© Gaumont
Adieu les cons

Adieu les cons

de Albert Dupontel

  • Adieu les cons

  • France2020
  • Réalisation : Albert Dupontel
  • Scénario : Albert Dupontel
  • Image : Alexis Kavyrchine
  • Décors : Carlos Ponti
  • Costumes : Mimi Lempicka
  • Montage : Christophe Pinel
  • Producteur(s) : Catherine Bozorgan
  • Production : Stadenn Productions, Gaumont, Manchester Films, France 2 Cinéma
  • Interprétation : Virgine Efira (Suze), Albert Dupontel (JB), Nicolas Marié (M. Blin)...
  • Virgine Efira (Suze Trappet), Albert Dupontel (JB), Nicolas Marié (M. Blin), Jackie Berroyer (Dr. Lint)...
  • Distributeur : Gaumont Distribution
  • Date de sortie : 21 octobre 2020
  • Durée : 1h27

Adieu les cons

de Albert Dupontel

Afféteries et tartuferie


Afféteries et tartuferie

Quels sont au juste les « cons » auxquels Dupontel dit adieu ? La police, bien sûr, qui en prend pour son grade dès la première scène, mais aussi plus largement l’administration et le monde numérisé, peuplé de zombies, qui dans les transports en commun restent béatement rivés sur des smartphones. C’est peu ou prou la seule idée d’écriture du cinéaste – qui s’en remet, pour le reste, à un défilé de vignettes à l’esthétique surchargée (accélérations, caméra tournoyante, plans surplombants) : immanquablement, les personnages font face à des grandes surfaces transparentes où apparaissent images, plans d’immeubles, radiographies et autres données foisonnantes. Dupontel se rêve peut-être en sale gosse du cinéma hexagonal (disons, pour faire vite, son Terry Gilliam, qui fait d’ailleurs comme dans 9 mois ferme une petite apparition), mais il cède pourtant à cette obsession qui accapare désormais la comédie française contemporaine (dans toutes ses couches, des films de Gondry à Effacer l’historique, en passant par Selfie et bientôt Les 2 Alfred) : les sociétés interconnectées sont des prisons froides où l’on perd de vue les sentiments humains les plus élémentaires. Et le cinéaste d’opposer à cette grisaille une poésie frelatée et mièvre, où des figures truculentes et hautes en couleur (exemplairement, l’aveugle campé par Nicolas Marié, qui avec son nœud-papillon bigarré a tout du personnage de bande-dessinée) résistent vaillamment aux hordes de « cons ».

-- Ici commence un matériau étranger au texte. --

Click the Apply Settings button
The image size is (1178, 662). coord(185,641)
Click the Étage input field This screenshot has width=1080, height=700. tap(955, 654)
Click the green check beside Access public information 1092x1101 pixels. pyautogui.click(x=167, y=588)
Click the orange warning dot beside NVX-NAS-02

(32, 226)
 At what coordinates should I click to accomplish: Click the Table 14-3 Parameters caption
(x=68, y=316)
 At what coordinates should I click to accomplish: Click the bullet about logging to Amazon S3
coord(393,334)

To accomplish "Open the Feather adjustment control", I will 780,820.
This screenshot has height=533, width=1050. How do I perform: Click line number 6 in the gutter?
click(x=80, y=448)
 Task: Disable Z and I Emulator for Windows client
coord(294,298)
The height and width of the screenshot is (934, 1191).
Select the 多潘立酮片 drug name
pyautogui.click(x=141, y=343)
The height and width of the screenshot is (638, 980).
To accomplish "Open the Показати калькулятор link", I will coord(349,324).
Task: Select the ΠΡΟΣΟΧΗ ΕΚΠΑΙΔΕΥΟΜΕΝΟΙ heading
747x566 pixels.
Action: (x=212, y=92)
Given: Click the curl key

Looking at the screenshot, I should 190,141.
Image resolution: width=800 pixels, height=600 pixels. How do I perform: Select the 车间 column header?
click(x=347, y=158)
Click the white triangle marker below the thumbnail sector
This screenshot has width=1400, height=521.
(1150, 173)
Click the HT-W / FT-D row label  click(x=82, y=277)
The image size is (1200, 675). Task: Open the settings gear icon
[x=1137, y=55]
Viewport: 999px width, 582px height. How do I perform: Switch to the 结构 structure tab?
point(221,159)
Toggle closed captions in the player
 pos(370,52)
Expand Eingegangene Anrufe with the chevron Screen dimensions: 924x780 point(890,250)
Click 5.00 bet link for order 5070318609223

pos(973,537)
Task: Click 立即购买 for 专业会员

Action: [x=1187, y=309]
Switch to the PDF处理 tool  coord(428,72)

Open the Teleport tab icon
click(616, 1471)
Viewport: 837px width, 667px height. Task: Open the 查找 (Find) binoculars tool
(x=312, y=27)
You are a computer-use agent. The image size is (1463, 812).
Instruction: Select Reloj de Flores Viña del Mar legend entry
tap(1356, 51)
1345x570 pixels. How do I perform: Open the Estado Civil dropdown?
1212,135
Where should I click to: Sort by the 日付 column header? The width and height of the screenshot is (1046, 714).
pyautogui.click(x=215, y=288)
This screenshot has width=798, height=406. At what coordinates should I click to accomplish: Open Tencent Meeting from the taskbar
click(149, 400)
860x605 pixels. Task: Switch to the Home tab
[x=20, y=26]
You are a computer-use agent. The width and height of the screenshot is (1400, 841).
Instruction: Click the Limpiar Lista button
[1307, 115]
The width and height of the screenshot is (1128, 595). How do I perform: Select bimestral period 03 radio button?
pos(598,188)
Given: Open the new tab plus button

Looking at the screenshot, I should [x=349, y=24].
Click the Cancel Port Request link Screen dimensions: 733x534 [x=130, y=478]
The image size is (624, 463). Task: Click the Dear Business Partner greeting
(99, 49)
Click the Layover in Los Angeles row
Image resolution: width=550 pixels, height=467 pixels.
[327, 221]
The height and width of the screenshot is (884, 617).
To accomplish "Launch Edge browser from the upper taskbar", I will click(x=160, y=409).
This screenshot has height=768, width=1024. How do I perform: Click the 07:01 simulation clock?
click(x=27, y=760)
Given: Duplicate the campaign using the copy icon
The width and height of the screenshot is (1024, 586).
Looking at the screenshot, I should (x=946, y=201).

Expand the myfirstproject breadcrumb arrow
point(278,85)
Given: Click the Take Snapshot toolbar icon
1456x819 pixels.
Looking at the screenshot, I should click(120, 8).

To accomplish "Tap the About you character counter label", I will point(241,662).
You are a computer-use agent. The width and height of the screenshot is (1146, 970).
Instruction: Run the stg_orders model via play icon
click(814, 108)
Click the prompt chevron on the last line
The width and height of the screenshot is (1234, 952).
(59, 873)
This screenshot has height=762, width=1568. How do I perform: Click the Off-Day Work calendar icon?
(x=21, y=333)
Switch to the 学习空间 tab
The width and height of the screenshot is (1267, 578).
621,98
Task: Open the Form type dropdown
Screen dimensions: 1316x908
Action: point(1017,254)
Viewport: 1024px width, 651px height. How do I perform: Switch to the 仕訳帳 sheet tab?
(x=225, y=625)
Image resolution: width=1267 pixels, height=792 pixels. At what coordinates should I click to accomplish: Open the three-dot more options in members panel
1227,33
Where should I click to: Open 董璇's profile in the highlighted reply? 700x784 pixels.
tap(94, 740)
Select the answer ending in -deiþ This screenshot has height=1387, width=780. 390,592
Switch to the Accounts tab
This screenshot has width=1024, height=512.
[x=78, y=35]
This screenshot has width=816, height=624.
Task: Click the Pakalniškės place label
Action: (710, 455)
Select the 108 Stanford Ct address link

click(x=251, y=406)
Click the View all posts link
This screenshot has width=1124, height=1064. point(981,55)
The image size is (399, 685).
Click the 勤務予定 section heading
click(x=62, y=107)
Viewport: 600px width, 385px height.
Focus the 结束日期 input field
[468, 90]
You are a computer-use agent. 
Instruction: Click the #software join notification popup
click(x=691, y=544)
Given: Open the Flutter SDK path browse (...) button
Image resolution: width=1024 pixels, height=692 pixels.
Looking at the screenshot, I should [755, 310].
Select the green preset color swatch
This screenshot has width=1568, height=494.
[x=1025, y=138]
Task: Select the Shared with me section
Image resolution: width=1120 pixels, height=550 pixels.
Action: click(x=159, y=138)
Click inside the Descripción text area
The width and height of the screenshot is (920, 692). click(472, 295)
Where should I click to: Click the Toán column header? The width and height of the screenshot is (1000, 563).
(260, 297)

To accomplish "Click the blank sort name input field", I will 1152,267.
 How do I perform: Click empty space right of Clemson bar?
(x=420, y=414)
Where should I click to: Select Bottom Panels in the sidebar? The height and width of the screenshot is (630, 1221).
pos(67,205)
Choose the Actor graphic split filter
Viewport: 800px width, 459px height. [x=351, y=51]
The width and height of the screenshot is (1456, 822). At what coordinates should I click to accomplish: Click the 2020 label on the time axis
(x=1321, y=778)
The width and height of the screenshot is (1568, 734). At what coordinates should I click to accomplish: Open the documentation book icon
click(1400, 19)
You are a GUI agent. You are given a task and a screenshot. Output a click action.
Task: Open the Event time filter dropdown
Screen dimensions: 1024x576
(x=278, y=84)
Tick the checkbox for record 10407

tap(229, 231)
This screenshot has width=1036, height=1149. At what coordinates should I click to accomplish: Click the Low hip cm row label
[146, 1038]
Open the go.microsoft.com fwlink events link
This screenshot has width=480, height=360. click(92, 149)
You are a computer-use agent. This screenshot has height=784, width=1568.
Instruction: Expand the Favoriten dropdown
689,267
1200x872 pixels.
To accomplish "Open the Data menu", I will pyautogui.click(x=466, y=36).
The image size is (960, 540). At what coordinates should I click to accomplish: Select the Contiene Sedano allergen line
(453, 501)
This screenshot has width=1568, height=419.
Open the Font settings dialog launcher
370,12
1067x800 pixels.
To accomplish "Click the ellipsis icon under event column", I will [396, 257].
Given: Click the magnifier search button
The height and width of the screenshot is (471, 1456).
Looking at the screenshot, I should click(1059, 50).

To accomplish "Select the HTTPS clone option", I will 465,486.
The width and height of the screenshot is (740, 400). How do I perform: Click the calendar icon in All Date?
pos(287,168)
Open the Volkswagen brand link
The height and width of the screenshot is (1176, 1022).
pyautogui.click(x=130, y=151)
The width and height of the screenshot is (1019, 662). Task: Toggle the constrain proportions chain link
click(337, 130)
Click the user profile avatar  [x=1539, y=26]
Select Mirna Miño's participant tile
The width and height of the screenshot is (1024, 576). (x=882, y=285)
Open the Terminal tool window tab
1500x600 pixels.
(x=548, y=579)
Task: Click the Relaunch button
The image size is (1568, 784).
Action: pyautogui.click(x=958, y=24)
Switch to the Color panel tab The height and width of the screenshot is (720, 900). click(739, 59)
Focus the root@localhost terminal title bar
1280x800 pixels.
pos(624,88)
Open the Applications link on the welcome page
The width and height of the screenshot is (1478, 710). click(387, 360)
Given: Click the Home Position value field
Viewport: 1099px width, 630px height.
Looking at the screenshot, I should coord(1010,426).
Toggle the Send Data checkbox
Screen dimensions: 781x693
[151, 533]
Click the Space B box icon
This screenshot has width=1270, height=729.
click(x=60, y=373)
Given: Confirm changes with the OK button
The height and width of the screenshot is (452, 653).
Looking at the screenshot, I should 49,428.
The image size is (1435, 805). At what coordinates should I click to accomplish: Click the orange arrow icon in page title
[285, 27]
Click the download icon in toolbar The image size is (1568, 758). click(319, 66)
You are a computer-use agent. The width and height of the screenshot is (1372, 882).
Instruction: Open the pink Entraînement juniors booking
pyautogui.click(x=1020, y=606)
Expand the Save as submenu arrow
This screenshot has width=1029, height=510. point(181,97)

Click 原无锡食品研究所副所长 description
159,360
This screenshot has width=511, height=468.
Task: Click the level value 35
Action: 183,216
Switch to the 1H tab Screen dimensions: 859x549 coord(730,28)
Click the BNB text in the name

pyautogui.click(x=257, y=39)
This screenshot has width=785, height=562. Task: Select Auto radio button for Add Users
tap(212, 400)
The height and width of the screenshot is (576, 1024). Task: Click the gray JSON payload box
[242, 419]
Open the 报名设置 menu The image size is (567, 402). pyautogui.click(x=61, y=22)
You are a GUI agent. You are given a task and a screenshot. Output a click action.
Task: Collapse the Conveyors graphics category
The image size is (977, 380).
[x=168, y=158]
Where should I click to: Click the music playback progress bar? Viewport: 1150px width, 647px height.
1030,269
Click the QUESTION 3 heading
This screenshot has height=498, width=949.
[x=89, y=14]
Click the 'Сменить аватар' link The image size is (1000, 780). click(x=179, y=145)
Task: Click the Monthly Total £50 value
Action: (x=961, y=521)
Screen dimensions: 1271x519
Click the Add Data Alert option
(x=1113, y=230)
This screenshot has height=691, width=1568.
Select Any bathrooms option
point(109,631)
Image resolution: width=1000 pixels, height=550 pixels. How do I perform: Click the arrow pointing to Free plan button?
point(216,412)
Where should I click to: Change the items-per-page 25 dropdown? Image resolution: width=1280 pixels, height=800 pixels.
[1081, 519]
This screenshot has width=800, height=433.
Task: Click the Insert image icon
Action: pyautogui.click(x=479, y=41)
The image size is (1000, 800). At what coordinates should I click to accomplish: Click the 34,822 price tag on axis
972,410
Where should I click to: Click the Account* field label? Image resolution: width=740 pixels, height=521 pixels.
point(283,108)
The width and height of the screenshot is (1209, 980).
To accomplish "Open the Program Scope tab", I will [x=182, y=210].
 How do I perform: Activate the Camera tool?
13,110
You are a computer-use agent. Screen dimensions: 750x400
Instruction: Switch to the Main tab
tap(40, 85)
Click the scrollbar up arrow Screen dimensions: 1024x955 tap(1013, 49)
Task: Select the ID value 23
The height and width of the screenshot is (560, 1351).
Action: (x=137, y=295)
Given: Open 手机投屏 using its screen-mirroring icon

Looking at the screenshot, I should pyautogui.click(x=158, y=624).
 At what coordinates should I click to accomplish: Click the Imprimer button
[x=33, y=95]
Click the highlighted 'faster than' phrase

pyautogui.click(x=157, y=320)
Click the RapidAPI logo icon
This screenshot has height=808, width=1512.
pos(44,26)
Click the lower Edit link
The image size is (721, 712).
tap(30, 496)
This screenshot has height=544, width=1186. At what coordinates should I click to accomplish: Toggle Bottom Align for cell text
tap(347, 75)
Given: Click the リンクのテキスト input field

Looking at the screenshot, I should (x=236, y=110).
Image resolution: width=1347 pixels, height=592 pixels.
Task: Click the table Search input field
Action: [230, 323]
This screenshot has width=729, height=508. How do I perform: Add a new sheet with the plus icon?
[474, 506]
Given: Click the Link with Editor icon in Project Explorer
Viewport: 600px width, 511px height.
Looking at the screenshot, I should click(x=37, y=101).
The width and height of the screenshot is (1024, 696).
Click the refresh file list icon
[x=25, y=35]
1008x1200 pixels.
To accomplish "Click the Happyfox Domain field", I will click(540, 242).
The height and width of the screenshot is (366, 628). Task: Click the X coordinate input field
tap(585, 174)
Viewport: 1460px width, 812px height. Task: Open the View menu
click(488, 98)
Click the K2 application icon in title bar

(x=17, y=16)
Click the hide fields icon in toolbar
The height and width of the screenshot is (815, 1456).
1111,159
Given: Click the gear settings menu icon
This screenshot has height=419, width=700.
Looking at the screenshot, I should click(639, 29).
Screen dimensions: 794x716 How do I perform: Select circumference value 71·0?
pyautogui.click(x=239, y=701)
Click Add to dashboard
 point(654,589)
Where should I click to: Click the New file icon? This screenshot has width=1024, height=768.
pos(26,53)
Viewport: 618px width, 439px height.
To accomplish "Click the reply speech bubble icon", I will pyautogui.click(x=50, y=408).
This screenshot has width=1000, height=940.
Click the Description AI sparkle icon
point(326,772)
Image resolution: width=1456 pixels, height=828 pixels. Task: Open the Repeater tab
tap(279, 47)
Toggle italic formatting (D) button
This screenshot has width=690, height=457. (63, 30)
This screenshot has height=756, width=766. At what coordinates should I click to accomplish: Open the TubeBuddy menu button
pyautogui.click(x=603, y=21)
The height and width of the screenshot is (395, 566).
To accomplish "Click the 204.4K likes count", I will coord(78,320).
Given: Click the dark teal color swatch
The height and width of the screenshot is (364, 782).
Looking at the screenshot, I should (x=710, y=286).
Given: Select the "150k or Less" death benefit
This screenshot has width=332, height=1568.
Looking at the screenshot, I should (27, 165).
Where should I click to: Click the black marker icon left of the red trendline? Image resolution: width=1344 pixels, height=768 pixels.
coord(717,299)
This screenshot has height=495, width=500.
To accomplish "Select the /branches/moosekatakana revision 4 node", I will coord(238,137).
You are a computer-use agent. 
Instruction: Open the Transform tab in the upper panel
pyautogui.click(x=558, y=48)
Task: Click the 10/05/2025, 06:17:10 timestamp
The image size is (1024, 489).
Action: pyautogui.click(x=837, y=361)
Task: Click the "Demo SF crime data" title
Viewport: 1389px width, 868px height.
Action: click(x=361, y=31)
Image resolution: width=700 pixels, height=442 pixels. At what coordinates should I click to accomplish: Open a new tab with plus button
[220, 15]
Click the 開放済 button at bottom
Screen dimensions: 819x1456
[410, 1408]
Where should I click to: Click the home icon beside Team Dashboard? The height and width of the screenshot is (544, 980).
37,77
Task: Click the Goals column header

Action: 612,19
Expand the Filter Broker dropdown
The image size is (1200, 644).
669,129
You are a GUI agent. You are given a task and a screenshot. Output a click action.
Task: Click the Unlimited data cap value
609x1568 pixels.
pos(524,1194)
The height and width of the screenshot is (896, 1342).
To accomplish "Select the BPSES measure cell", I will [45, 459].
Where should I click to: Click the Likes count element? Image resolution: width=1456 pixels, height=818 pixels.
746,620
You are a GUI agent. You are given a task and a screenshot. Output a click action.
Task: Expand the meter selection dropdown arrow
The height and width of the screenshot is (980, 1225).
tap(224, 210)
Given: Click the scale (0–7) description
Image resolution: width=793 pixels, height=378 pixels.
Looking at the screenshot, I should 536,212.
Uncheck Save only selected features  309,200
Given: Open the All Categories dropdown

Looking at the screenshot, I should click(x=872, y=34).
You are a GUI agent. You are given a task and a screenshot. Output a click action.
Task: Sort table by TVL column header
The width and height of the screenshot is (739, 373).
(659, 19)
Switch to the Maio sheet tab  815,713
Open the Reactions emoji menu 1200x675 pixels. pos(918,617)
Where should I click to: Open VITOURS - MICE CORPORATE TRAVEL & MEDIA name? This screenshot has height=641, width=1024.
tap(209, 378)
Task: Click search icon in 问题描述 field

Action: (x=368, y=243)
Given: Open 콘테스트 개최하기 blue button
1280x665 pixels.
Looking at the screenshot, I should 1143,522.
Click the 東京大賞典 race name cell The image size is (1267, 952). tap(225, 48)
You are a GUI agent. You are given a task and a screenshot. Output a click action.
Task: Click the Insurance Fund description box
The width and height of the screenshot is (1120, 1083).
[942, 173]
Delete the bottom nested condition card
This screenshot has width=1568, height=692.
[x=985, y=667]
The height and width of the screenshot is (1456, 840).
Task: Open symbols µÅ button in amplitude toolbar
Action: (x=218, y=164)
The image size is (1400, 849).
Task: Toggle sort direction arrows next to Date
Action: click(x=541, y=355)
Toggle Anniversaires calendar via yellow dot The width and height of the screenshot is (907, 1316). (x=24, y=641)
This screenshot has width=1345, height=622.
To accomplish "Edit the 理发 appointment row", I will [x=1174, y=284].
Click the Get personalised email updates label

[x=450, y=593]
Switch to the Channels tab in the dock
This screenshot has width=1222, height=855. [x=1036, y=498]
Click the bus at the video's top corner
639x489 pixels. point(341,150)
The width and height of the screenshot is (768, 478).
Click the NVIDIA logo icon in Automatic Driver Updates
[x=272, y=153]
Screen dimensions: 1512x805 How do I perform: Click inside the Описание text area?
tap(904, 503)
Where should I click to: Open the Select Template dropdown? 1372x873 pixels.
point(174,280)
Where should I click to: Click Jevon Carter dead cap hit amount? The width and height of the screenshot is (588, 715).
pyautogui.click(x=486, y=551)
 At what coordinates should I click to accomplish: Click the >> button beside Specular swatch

Ce programme, déjà pas très excitant, se heurte de surcroît à la tartuferie du scénario, qui fait de Dupontel un fugitif, mais aussi un ersatz de marionnettiste. Sa virtuosité d’informaticien, qui lui permet de contrôler tout système de sécurité, l’aidera en effet à surmonter les obstacles et à retrouver le fils biologique de Suze (Virgine Efira), sa compagne d’infortune. Dupontel, dont le personnage essaie donc de vaincre le mal par le mal, aurait bien fait de garder en tête l’avertissement de Nietzsche : « à lutter avec les mêmes armes que ton ennemi, tu deviendras comme lui ». Adieu les cons est de fait un film peuplé de pantins désarticulés (la scène de la tour et des ascenseurs devenus fous), d’esquisses à moitié vides, de robots que le cinéaste télécommande à distance (la séquence romantique des deux jeunes tourtereaux). Toute l’ambiguïté de cette posture culmine dans un dénouement dont la radicalité en apparence nihiliste et vaguement punk (un adieu définitif à ce monde de merde) est pourtant nuancée par ce que le récit a par ailleurs organisé sur la filiation et le passage de relais aux générations futures. Le cinéma boursouflé de Dupontel, qui souhaite gagner sur tous les tableaux, est décidément bien antipathique.